The ARTAS Robotic Hair Transplant System is an amazing new technology. Robotic technology may one day be the ultimate methodology for performing hair transplant but the technology cannot currently outperform the performance of a truly skilled hair transplant surgeon. During FDA testing the robot had higher transection rates (hair follicles being cut and damaged) and the skilled physician outperformed the robot in speed and quantity of hair that can be transplanted in a given session. There may be more scarring because the ARTAS uses a larger 1-1.2mm punch. We feel that with the larger punch used by the ARTAS that scarring is unacceptable and defeats the goal of FUE which should be little or no visible scarring. Also, contrary to some information online, the robot is not able to make recipient sites and implant the grafts.
In our practice we believe the physician should be an integral part of every patient’s surgery. Our surgeons review aesthetic design and hairline placement with the patient in advance of surgery and then they extract each graft (.7mm-.9mm average grafts size) and with the assistance of a highly trained technician who loads each sorted hair graft into a implanter that protects the graft from physical trauma and safely inserts each hair follicle in the appropriate place and direction for maximum hair growth and aesthetics.

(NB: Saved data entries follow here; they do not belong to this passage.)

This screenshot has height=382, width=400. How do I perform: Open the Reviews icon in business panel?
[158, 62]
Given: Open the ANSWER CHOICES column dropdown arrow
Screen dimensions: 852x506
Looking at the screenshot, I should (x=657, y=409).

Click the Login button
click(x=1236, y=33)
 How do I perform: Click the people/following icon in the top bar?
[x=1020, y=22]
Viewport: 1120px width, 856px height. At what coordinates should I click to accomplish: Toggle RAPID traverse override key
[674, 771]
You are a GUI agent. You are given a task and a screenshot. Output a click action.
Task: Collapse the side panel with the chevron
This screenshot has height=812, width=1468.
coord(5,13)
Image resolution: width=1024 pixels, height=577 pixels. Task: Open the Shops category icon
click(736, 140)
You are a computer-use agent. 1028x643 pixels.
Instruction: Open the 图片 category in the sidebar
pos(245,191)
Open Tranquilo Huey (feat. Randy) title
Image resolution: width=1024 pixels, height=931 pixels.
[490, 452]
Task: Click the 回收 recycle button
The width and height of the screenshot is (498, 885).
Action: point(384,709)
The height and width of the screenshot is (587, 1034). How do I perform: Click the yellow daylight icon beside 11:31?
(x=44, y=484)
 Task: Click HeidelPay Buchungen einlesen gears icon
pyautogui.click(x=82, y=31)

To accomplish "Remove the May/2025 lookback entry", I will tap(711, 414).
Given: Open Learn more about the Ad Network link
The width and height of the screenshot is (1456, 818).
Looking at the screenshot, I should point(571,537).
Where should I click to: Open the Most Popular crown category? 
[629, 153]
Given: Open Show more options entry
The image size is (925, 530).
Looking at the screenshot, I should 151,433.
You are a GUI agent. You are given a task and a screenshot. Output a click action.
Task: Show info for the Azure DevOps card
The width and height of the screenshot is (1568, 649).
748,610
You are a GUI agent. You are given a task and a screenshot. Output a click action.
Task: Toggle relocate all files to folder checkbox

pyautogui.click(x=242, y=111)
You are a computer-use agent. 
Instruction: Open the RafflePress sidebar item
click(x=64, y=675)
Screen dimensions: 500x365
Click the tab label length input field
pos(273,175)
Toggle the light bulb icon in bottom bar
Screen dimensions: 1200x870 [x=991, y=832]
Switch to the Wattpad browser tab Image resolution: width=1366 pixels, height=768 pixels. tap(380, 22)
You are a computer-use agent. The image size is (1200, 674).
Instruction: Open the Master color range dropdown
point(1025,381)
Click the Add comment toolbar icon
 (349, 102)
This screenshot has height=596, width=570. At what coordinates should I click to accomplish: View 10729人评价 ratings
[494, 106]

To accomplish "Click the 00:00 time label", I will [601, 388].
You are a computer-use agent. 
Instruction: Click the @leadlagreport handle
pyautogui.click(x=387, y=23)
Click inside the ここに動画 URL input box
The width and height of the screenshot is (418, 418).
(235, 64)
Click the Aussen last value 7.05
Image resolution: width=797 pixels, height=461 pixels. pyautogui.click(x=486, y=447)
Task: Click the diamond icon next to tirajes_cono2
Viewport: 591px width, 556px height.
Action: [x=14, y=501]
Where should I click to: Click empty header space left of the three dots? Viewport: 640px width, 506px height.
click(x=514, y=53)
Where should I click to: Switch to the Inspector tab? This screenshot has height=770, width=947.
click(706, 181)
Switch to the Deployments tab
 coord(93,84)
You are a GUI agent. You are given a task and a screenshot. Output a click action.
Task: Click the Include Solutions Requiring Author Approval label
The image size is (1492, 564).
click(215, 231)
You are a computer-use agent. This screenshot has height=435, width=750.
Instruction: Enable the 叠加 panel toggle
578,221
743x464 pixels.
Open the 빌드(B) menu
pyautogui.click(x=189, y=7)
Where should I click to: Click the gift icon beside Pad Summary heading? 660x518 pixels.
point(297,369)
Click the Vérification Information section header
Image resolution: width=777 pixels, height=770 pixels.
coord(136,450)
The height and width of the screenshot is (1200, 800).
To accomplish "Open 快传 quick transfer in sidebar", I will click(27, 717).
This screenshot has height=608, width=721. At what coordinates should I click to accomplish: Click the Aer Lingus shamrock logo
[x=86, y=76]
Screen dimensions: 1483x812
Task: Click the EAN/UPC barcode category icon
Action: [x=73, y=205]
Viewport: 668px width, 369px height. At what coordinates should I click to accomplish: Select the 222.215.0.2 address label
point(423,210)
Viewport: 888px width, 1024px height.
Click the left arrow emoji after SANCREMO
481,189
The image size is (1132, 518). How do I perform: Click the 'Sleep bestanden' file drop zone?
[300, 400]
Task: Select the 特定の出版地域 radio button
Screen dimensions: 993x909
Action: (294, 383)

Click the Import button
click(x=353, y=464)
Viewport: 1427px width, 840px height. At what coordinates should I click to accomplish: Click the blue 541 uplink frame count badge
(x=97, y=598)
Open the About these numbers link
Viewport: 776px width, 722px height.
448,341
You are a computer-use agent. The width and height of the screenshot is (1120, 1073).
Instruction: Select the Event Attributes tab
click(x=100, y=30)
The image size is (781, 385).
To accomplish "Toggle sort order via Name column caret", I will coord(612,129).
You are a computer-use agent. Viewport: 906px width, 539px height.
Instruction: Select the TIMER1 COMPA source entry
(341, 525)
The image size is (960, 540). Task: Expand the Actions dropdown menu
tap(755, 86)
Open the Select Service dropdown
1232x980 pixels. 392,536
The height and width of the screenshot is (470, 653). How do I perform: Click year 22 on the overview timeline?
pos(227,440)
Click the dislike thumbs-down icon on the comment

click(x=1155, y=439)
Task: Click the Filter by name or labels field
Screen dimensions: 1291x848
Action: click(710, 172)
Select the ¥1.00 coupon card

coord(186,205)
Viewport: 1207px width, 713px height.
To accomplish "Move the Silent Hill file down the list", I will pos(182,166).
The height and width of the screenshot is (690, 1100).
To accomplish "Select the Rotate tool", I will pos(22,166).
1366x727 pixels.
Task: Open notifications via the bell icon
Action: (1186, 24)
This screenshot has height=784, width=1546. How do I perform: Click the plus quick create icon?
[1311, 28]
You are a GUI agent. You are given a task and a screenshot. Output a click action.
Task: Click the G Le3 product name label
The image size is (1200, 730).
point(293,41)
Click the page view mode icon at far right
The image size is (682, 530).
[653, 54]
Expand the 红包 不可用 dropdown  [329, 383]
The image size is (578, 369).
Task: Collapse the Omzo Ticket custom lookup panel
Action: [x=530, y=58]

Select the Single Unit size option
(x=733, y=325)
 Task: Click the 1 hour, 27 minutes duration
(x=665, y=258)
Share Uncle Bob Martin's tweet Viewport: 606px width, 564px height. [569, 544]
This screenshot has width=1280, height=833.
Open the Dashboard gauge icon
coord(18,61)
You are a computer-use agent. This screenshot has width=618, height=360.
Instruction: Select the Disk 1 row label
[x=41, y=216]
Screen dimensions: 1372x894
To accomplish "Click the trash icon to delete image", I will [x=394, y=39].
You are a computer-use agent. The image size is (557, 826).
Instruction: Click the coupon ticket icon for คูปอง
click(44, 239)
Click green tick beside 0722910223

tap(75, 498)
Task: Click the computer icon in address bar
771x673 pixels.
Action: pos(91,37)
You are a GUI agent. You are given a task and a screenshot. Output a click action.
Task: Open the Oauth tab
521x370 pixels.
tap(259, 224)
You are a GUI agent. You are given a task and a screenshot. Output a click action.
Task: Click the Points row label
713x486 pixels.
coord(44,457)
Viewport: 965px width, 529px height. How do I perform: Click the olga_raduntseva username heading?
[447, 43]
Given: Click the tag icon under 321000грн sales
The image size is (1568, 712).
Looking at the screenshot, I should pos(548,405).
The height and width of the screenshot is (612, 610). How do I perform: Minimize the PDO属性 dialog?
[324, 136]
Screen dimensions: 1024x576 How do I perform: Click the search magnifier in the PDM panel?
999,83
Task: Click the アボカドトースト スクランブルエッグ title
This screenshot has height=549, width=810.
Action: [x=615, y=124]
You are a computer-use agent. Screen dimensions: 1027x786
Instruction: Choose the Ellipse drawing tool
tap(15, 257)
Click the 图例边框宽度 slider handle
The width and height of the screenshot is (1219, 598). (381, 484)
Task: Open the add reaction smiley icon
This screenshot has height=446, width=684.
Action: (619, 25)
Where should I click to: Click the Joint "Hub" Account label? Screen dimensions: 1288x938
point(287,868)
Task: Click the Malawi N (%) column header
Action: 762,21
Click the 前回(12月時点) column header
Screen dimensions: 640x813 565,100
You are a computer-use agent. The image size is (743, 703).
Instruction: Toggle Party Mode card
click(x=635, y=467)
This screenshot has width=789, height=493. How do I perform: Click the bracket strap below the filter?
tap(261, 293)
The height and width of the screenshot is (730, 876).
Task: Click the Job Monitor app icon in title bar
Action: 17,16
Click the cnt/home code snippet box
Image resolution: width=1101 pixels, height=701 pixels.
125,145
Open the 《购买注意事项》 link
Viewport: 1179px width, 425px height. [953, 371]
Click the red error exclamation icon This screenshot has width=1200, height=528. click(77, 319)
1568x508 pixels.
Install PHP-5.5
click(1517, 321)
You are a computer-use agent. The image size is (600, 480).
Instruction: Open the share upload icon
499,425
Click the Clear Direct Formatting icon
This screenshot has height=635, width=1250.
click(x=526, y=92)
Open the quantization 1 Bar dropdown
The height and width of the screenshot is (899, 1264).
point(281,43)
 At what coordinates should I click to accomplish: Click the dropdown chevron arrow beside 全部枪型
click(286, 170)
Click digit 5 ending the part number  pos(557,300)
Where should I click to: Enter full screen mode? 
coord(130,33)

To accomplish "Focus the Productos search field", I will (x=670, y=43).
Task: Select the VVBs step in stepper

In some practices we have heard of physicians not performing any of the procedure and delegating the surgery to non-licensed technicians. See the consumer alert notice by the International Society of Hair Restoration Surgery. This unethical and non-patient focused practice has been particularly prominent in providers offering NeoGraft or ARTAS Robotic hair transplant technology. This does not mean that all physicians using this technology abdicate their role in the surgery but unfortunately many physicians with little or no experience in hair restoration do delegate the surgery to unlicensed technicians.
Technology cannot be ignored and we are constantly improving equipment and methodology, but until the technology can equal or exceed a skilled hair transplant surgeon and his staff there is no advantage, and there may be disadvantages to the patient, in performing hair transplant surgery using an automated or robotic device.